▶ [EXERCISE DESCRIPTION]:
Each entry below is to be extracted exactly.

- Opening Delimiter -

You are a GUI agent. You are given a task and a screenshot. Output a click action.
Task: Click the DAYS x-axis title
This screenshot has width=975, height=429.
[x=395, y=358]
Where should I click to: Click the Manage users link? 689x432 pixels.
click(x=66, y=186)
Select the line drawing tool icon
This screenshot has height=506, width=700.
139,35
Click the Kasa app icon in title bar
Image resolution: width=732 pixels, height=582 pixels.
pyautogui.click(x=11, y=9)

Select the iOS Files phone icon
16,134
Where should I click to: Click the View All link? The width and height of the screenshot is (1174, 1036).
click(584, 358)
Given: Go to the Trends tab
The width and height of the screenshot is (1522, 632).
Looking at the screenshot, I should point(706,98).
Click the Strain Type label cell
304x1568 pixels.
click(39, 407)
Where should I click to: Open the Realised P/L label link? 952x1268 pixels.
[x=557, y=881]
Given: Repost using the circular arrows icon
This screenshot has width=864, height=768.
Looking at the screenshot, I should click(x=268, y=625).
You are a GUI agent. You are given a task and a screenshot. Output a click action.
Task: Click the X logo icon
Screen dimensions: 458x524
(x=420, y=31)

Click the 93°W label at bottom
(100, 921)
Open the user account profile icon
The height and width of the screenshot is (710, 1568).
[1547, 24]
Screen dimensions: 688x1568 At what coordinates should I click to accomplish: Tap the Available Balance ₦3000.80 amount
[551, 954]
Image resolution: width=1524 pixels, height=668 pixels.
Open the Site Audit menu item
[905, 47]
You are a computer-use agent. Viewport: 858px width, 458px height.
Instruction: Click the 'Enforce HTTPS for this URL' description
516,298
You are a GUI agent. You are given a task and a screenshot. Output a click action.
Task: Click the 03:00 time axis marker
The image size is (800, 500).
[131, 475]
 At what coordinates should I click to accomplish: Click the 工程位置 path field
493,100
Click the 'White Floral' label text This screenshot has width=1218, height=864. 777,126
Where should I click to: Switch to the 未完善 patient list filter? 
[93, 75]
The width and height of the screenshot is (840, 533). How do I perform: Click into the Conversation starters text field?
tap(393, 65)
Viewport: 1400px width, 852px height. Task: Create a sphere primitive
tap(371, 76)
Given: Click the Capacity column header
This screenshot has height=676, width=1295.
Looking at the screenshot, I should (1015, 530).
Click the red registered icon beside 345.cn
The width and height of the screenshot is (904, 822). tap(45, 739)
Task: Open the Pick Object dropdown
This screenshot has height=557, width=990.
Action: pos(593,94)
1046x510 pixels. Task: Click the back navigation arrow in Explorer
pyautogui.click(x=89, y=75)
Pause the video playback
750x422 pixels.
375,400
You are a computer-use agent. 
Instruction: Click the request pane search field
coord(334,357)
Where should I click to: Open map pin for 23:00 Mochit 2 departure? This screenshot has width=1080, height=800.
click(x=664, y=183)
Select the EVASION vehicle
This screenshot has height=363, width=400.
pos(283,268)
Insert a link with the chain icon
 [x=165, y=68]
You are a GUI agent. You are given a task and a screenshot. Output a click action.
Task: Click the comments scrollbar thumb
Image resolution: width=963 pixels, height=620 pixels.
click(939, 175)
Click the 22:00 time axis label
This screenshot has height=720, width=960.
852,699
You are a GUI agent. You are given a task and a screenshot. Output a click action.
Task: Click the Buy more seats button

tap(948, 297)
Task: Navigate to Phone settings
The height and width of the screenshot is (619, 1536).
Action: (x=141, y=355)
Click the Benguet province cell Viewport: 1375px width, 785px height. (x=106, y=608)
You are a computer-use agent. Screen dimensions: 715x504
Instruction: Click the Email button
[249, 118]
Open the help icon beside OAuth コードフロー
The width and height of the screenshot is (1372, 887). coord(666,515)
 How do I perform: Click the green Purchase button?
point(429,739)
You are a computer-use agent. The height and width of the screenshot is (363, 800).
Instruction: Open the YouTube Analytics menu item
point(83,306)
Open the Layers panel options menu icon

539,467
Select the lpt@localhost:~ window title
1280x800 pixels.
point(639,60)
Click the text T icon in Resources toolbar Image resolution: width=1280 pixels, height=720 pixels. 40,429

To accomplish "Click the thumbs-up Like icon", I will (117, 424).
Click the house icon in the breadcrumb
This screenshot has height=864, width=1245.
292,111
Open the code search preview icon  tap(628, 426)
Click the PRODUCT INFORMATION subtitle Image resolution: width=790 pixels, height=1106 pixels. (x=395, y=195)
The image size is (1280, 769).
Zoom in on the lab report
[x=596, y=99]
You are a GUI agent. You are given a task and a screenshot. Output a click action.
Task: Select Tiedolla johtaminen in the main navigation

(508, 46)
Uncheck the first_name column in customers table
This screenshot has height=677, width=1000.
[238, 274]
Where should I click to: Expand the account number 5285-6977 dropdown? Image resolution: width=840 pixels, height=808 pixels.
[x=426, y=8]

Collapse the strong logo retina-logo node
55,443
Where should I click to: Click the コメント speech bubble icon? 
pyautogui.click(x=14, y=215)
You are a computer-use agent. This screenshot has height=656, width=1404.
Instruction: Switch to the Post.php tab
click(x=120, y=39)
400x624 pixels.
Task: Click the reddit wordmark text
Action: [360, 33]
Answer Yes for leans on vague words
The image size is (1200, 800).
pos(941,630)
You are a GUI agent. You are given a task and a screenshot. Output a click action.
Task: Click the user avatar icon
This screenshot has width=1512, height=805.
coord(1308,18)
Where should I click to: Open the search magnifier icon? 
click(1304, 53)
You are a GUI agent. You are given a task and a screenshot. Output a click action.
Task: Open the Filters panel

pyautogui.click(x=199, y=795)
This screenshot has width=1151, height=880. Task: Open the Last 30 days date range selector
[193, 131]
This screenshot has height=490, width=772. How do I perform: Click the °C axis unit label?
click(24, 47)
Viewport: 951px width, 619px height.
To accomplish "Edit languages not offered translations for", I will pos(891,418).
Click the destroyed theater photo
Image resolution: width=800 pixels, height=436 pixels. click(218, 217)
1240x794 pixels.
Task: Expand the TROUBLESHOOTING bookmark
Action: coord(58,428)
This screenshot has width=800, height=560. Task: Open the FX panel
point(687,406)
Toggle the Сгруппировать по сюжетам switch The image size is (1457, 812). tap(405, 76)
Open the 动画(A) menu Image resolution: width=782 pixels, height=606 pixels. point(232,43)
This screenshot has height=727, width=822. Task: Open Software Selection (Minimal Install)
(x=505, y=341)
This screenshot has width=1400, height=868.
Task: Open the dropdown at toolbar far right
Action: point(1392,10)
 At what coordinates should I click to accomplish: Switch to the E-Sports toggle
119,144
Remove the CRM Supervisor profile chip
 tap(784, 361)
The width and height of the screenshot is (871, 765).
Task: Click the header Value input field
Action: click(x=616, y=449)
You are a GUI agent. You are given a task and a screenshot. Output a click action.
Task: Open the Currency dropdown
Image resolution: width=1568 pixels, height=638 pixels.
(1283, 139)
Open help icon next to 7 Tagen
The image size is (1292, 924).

- Closing Delimiter -

▶ [YOUR SOLUTION]:
You are a GUI agent. You are given a task and a screenshot. Output a click action.
Task: Click the DAYS x-axis title
This screenshot has width=975, height=429.
[x=395, y=358]
Where should I click to: Click the Manage users link? 689x432 pixels.
click(x=66, y=186)
Select the line drawing tool icon
This screenshot has height=506, width=700.
139,35
Click the Kasa app icon in title bar
Image resolution: width=732 pixels, height=582 pixels.
pyautogui.click(x=11, y=9)

Select the iOS Files phone icon
16,134
Where should I click to: Click the View All link? The width and height of the screenshot is (1174, 1036).
click(584, 358)
Given: Go to the Trends tab
The width and height of the screenshot is (1522, 632).
Looking at the screenshot, I should point(706,98).
Click the Strain Type label cell
304x1568 pixels.
click(39, 407)
Where should I click to: Open the Realised P/L label link? 952x1268 pixels.
[x=557, y=881]
Given: Repost using the circular arrows icon
This screenshot has width=864, height=768.
Looking at the screenshot, I should click(x=268, y=625).
You are a GUI agent. You are given a task and a screenshot. Output a click action.
Task: Click the X logo icon
Screen dimensions: 458x524
(x=420, y=31)

Click the 93°W label at bottom
(100, 921)
Open the user account profile icon
The height and width of the screenshot is (710, 1568).
[1547, 24]
Screen dimensions: 688x1568 At what coordinates should I click to accomplish: Tap the Available Balance ₦3000.80 amount
[551, 954]
Image resolution: width=1524 pixels, height=668 pixels.
Open the Site Audit menu item
[905, 47]
You are a computer-use agent. Viewport: 858px width, 458px height.
Instruction: Click the 'Enforce HTTPS for this URL' description
516,298
You are a GUI agent. You are given a task and a screenshot. Output a click action.
Task: Click the 03:00 time axis marker
The image size is (800, 500).
[131, 475]
 At what coordinates should I click to accomplish: Click the 工程位置 path field
493,100
Click the 'White Floral' label text This screenshot has width=1218, height=864. 777,126
Where should I click to: Switch to the 未完善 patient list filter? 
[93, 75]
The width and height of the screenshot is (840, 533). How do I perform: Click into the Conversation starters text field?
tap(393, 65)
Viewport: 1400px width, 852px height. Task: Create a sphere primitive
tap(371, 76)
Given: Click the Capacity column header
This screenshot has height=676, width=1295.
Looking at the screenshot, I should (1015, 530).
Click the red registered icon beside 345.cn
The width and height of the screenshot is (904, 822). tap(45, 739)
Task: Open the Pick Object dropdown
This screenshot has height=557, width=990.
Action: pos(593,94)
1046x510 pixels. Task: Click the back navigation arrow in Explorer
pyautogui.click(x=89, y=75)
Pause the video playback
750x422 pixels.
375,400
You are a computer-use agent. 
Instruction: Click the request pane search field
coord(334,357)
Where should I click to: Open map pin for 23:00 Mochit 2 departure? This screenshot has width=1080, height=800.
click(x=664, y=183)
Select the EVASION vehicle
This screenshot has height=363, width=400.
pos(283,268)
Insert a link with the chain icon
 [x=165, y=68]
You are a GUI agent. You are given a task and a screenshot. Output a click action.
Task: Click the comments scrollbar thumb
Image resolution: width=963 pixels, height=620 pixels.
click(939, 175)
Click the 22:00 time axis label
This screenshot has height=720, width=960.
852,699
You are a GUI agent. You are given a task and a screenshot. Output a click action.
Task: Click the Buy more seats button

tap(948, 297)
Task: Navigate to Phone settings
The height and width of the screenshot is (619, 1536).
Action: (x=141, y=355)
Click the Benguet province cell Viewport: 1375px width, 785px height. (x=106, y=608)
You are a computer-use agent. Screen dimensions: 715x504
Instruction: Click the Email button
[249, 118]
Open the help icon beside OAuth コードフロー
The width and height of the screenshot is (1372, 887). coord(666,515)
 How do I perform: Click the green Purchase button?
point(429,739)
You are a computer-use agent. The height and width of the screenshot is (363, 800).
Instruction: Open the YouTube Analytics menu item
point(83,306)
Open the Layers panel options menu icon

539,467
Select the lpt@localhost:~ window title
1280x800 pixels.
point(639,60)
Click the text T icon in Resources toolbar Image resolution: width=1280 pixels, height=720 pixels. 40,429

To accomplish "Click the thumbs-up Like icon", I will (117, 424).
Click the house icon in the breadcrumb
This screenshot has height=864, width=1245.
292,111
Open the code search preview icon  tap(628, 426)
Click the PRODUCT INFORMATION subtitle Image resolution: width=790 pixels, height=1106 pixels. (x=395, y=195)
The image size is (1280, 769).
Zoom in on the lab report
[x=596, y=99]
You are a GUI agent. You are given a task and a screenshot. Output a click action.
Task: Select Tiedolla johtaminen in the main navigation

(508, 46)
Uncheck the first_name column in customers table
This screenshot has height=677, width=1000.
[238, 274]
Where should I click to: Expand the account number 5285-6977 dropdown? Image resolution: width=840 pixels, height=808 pixels.
[x=426, y=8]

Collapse the strong logo retina-logo node
55,443
Where should I click to: Click the コメント speech bubble icon? 
pyautogui.click(x=14, y=215)
You are a computer-use agent. This screenshot has height=656, width=1404.
Instruction: Switch to the Post.php tab
click(x=120, y=39)
400x624 pixels.
Task: Click the reddit wordmark text
Action: [360, 33]
Answer Yes for leans on vague words
The image size is (1200, 800).
pos(941,630)
You are a GUI agent. You are given a task and a screenshot. Output a click action.
Task: Click the user avatar icon
This screenshot has width=1512, height=805.
coord(1308,18)
Where should I click to: Open the search magnifier icon? 
click(1304, 53)
You are a GUI agent. You are given a task and a screenshot. Output a click action.
Task: Open the Filters panel

pyautogui.click(x=199, y=795)
This screenshot has width=1151, height=880. Task: Open the Last 30 days date range selector
[193, 131]
This screenshot has height=490, width=772. How do I perform: Click the °C axis unit label?
click(24, 47)
Viewport: 951px width, 619px height.
To accomplish "Edit languages not offered translations for", I will pos(891,418).
Click the destroyed theater photo
Image resolution: width=800 pixels, height=436 pixels. click(218, 217)
1240x794 pixels.
Task: Expand the TROUBLESHOOTING bookmark
Action: coord(58,428)
This screenshot has width=800, height=560. Task: Open the FX panel
point(687,406)
Toggle the Сгруппировать по сюжетам switch The image size is (1457, 812). tap(405, 76)
Open the 动画(A) menu Image resolution: width=782 pixels, height=606 pixels. point(232,43)
This screenshot has height=727, width=822. Task: Open Software Selection (Minimal Install)
(x=505, y=341)
This screenshot has width=1400, height=868.
Task: Open the dropdown at toolbar far right
Action: point(1392,10)
 At what coordinates should I click to accomplish: Switch to the E-Sports toggle
119,144
Remove the CRM Supervisor profile chip
 tap(784, 361)
The width and height of the screenshot is (871, 765).
Task: Click the header Value input field
Action: click(x=616, y=449)
You are a GUI agent. You are given a task and a screenshot. Output a click action.
Task: Open the Currency dropdown
Image resolution: width=1568 pixels, height=638 pixels.
(1283, 139)
Open help icon next to 7 Tagen
The image size is (1292, 924).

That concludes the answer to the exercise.